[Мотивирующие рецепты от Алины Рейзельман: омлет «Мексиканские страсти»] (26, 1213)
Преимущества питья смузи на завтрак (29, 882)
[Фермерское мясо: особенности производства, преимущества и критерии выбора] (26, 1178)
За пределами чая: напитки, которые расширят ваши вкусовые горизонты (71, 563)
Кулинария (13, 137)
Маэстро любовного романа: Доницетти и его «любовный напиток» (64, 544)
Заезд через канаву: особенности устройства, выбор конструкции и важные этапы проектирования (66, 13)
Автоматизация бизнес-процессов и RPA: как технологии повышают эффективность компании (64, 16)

- [WHAT YOU SHOULD DO]: Leaving out all lines before the one containing "Заезд через канаву: особенности", copy that line and the rest through the end of the listing above exactly.

- [SOLVED PROBLEM]:
Заезд через канаву: особенности устройства, выбор конструкции и важные этапы проектирования (66, 13)
Автоматизация бизнес-процессов и RPA: как технологии повышают эффективность компании (64, 16)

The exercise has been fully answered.